» **What to produce**: Copy the material below word for word, from the line containing "Click Monatliche Grundgebühr" through the end of the material, both ends included. Leave out the pictures.

» **Exercise data**:
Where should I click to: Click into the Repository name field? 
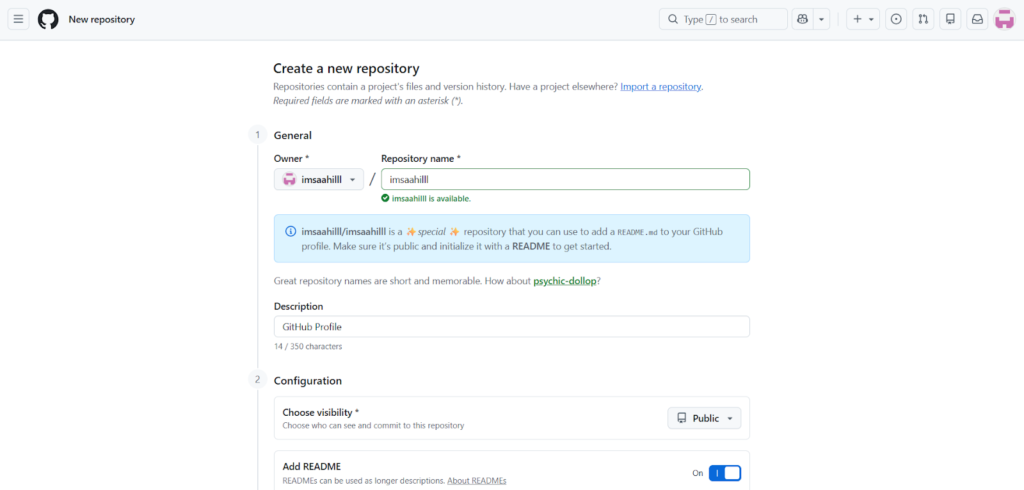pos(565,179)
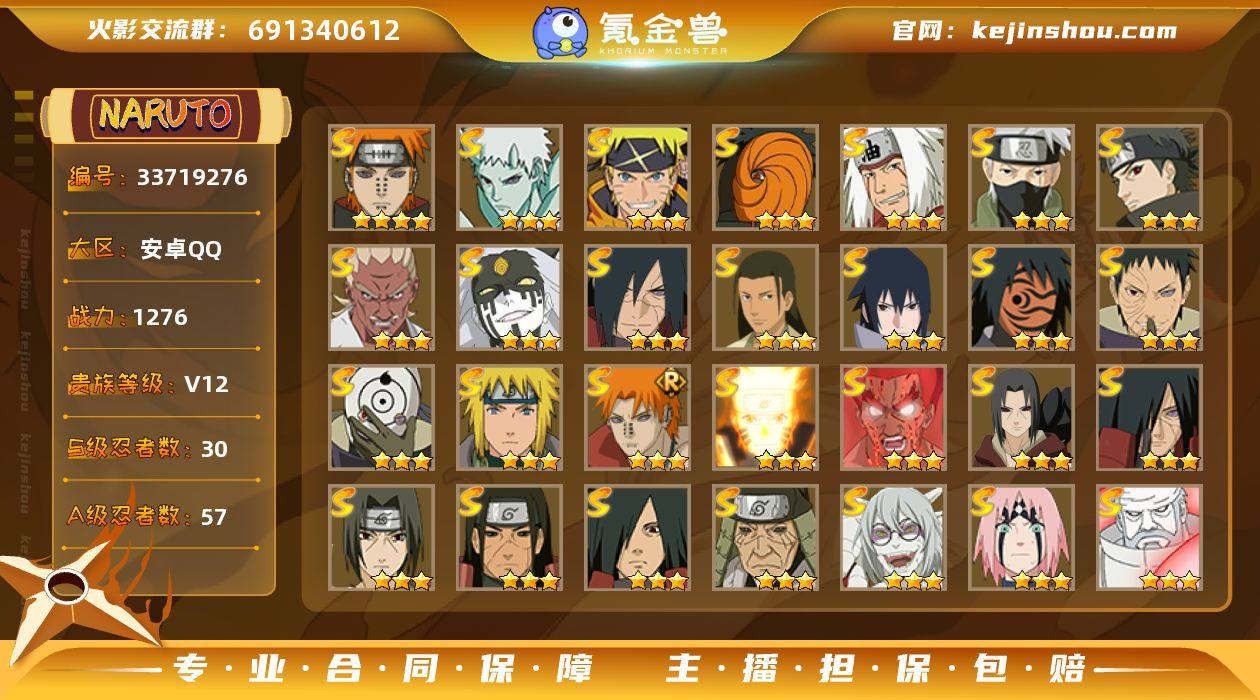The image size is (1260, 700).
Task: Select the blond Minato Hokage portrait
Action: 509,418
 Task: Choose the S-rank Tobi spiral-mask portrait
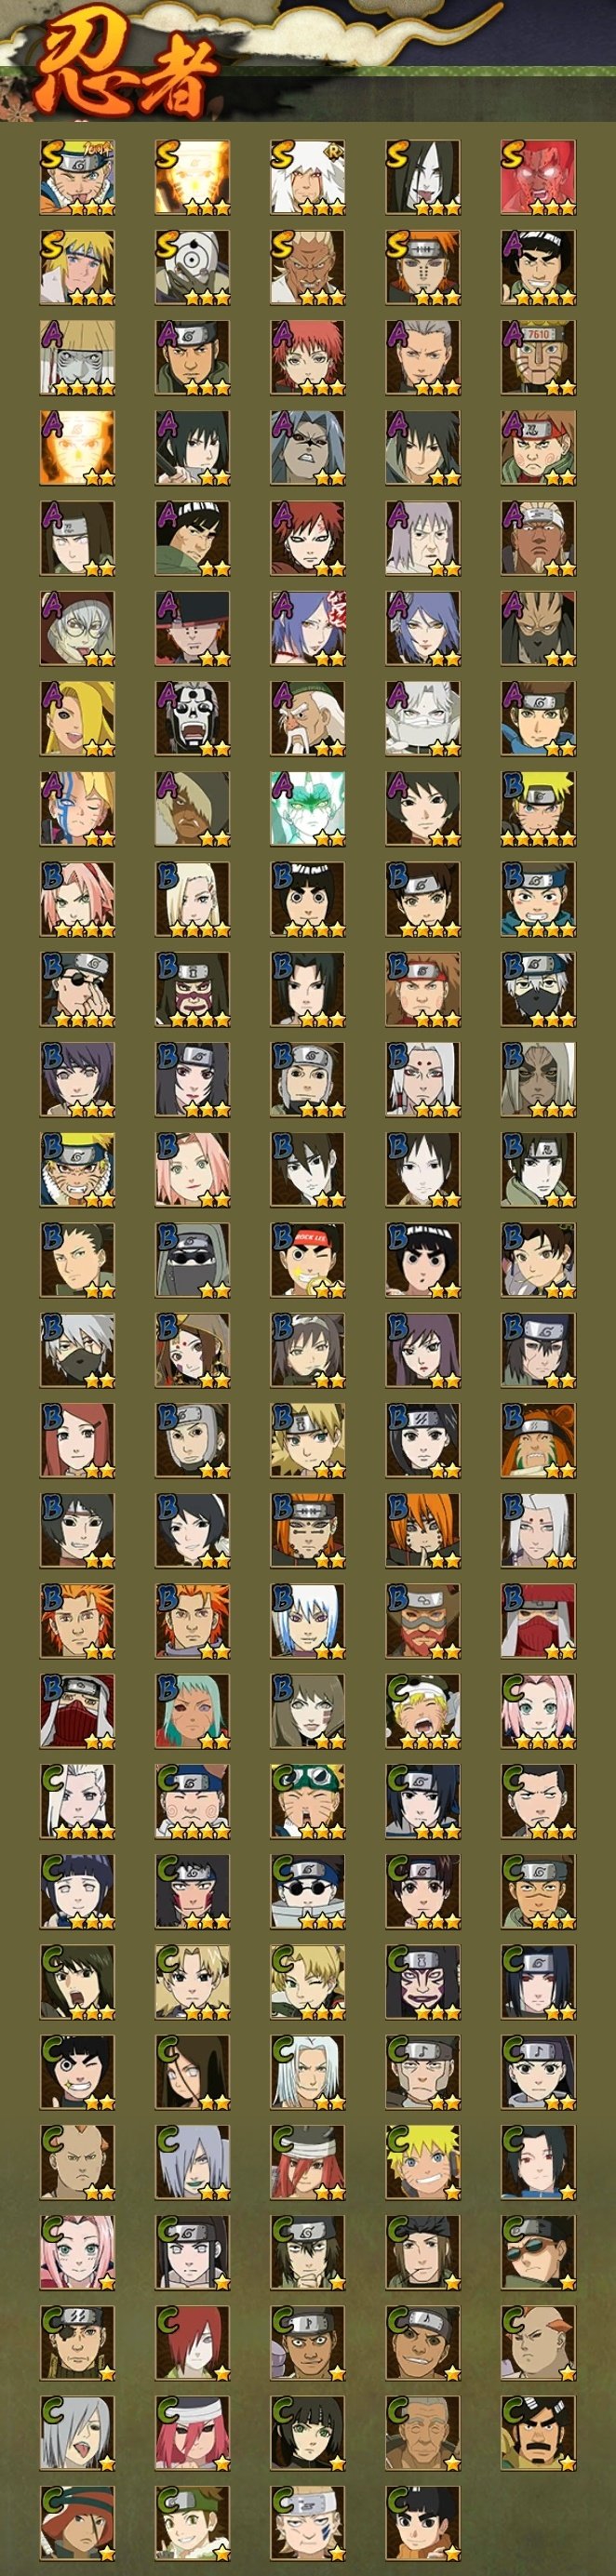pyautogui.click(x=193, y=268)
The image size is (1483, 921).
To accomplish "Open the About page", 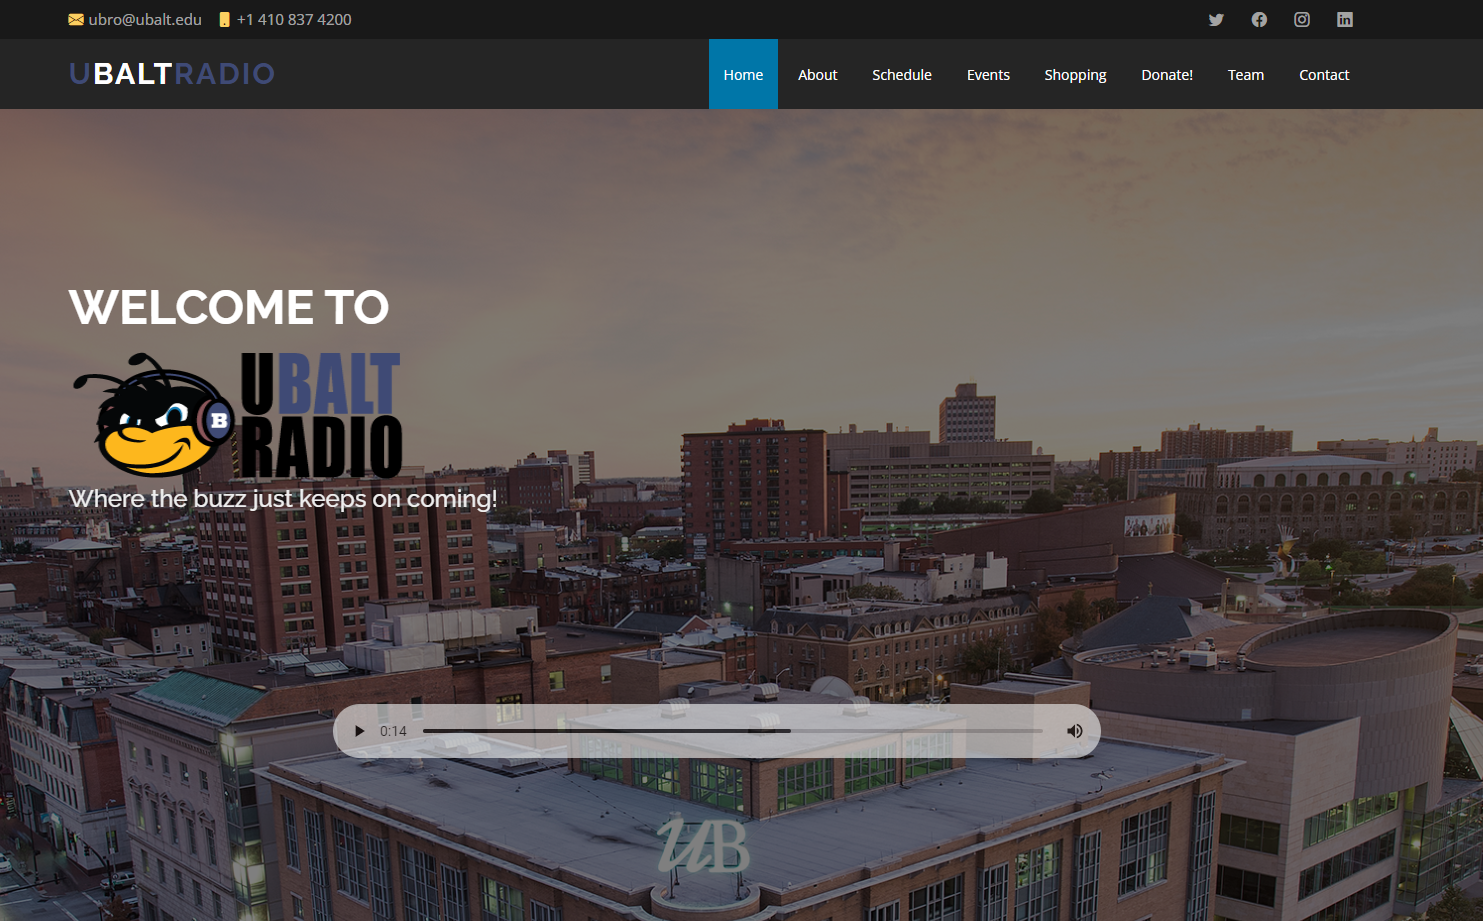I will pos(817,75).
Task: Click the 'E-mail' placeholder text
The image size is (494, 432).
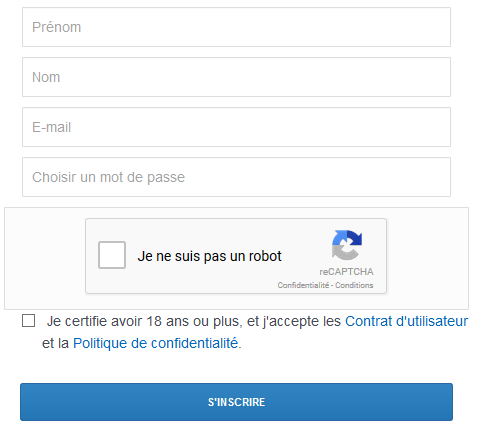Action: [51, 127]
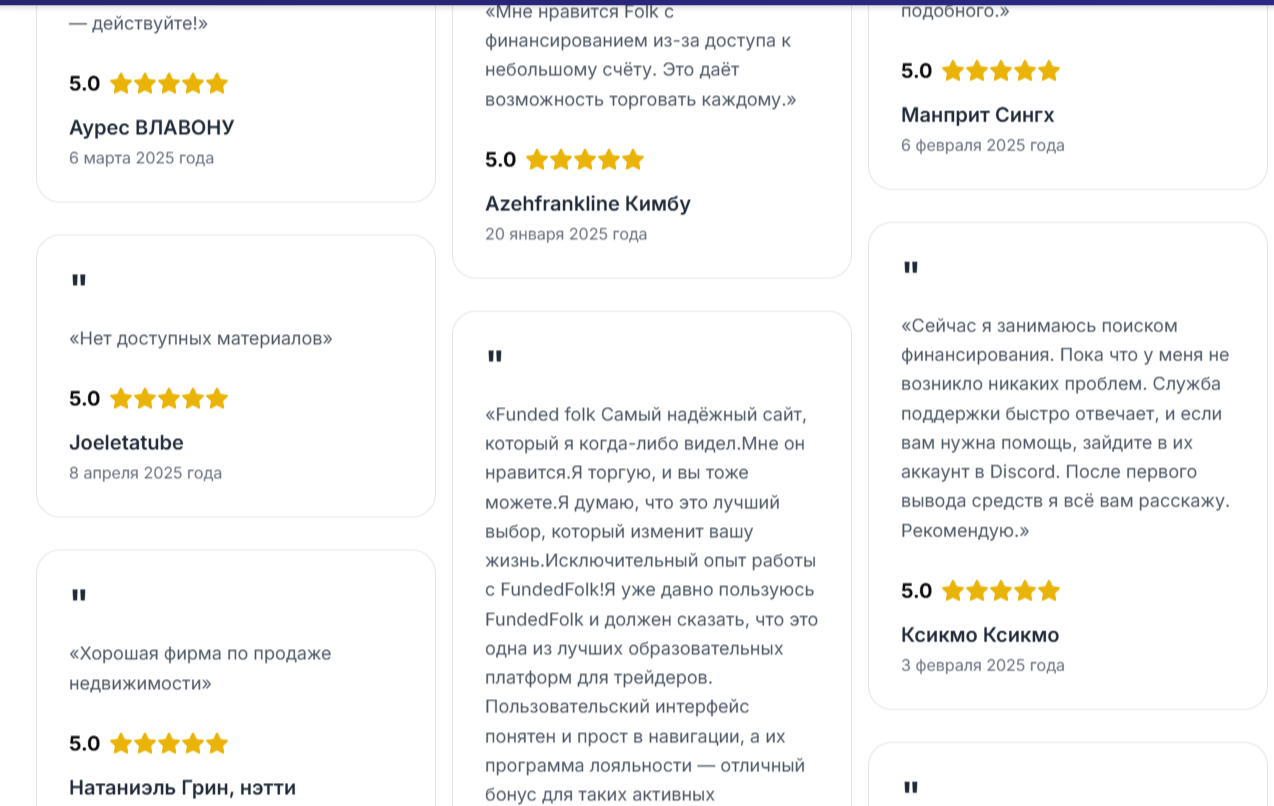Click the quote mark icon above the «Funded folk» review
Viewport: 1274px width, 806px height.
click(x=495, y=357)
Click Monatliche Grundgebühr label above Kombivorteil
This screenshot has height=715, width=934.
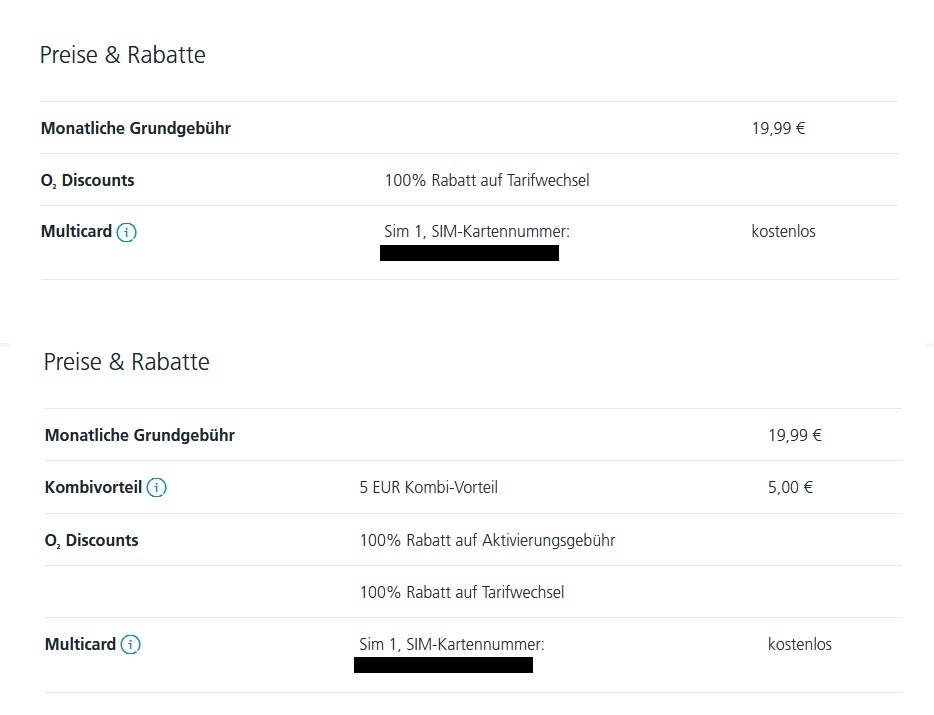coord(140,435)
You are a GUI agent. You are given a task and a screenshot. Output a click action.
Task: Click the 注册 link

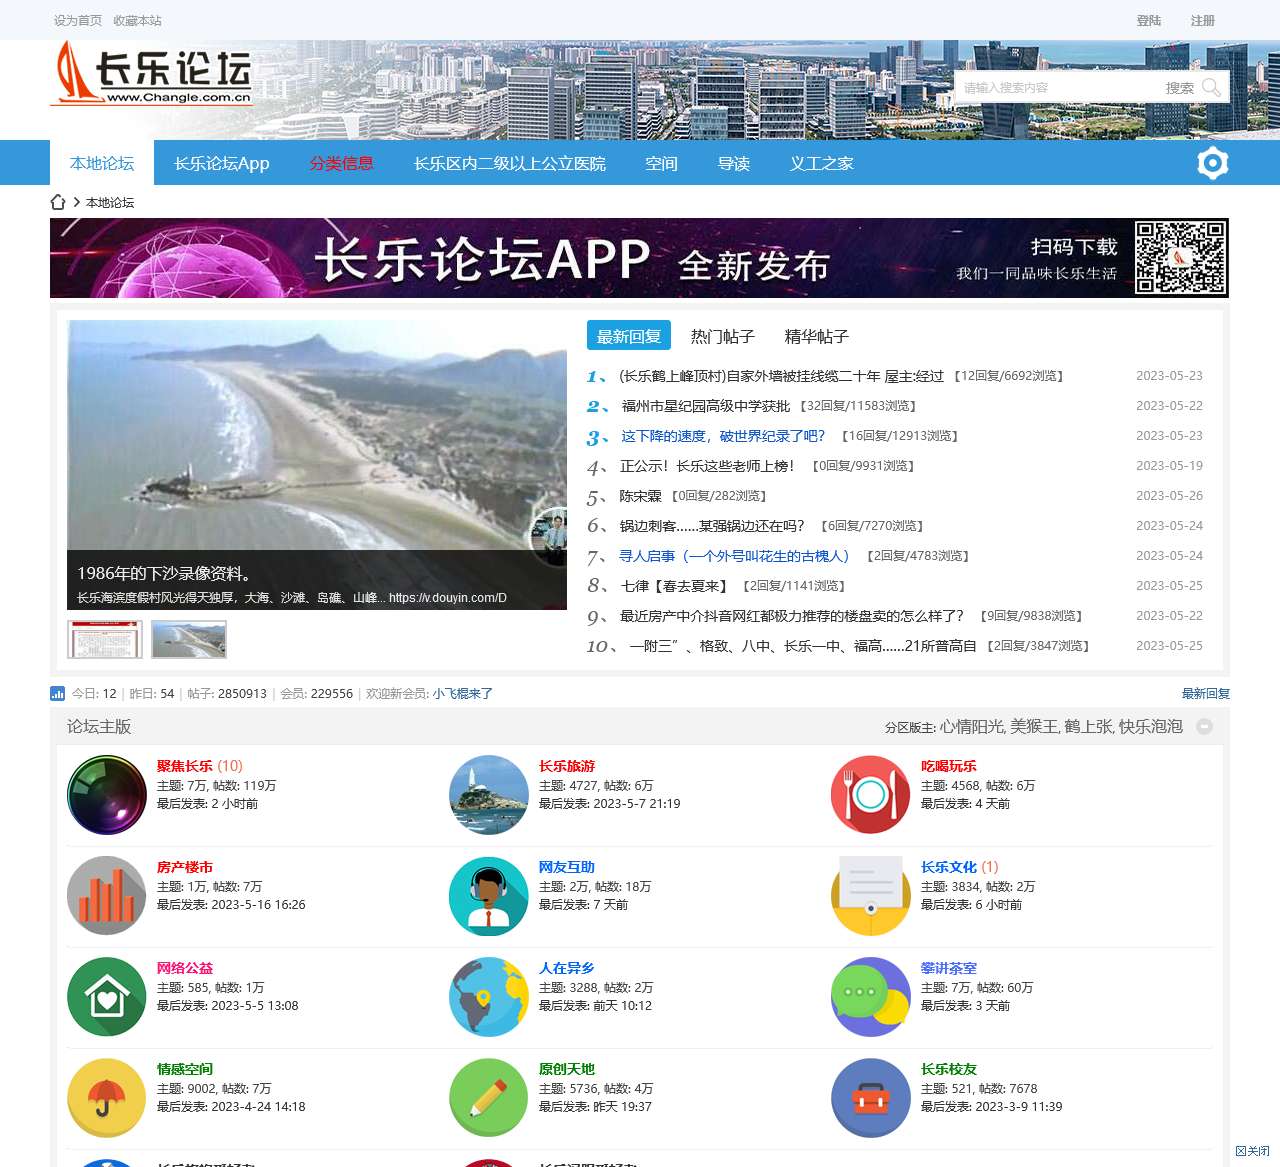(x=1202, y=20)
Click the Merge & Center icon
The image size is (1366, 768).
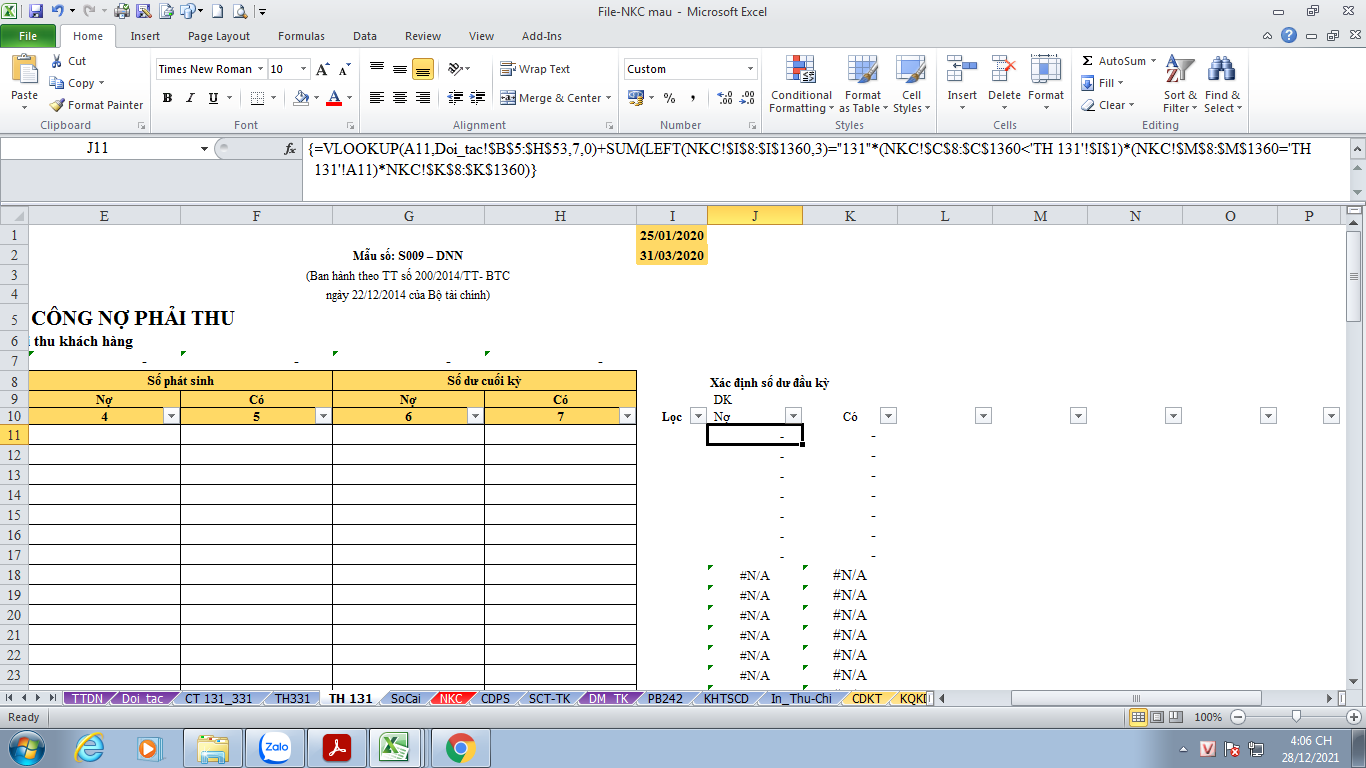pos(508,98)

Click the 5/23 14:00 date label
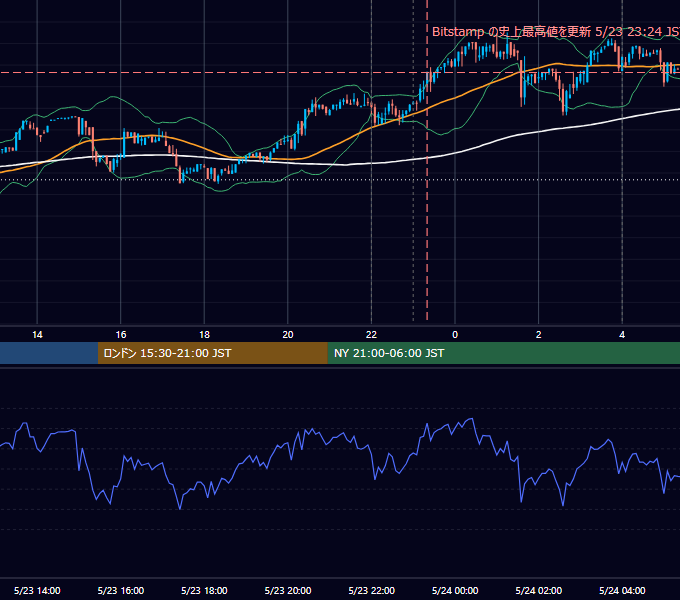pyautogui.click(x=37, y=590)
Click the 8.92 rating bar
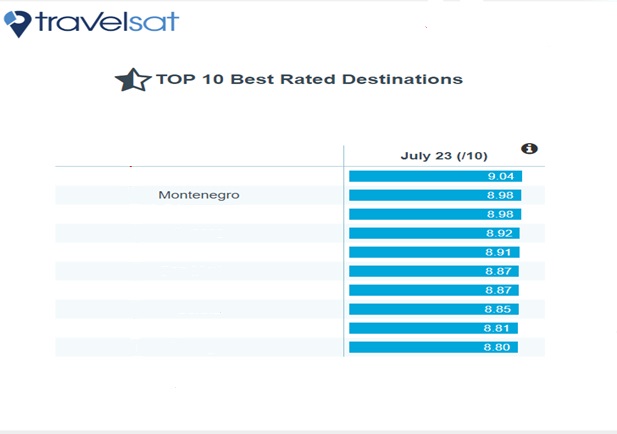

» **Written response**:
Click Monatliche Grundgebühr label above Kombivorteil
This screenshot has height=715, width=934.
coord(140,435)
You are a GUI agent. You are given a task and a screenshot. Output a click action.
Task: Click the 注册 link

(x=1202, y=20)
Click the Merge & Center icon
The image size is (1366, 768).
pos(508,98)

Click the 5/23 14:00 date label
pyautogui.click(x=37, y=590)
Click the 8.92 rating bar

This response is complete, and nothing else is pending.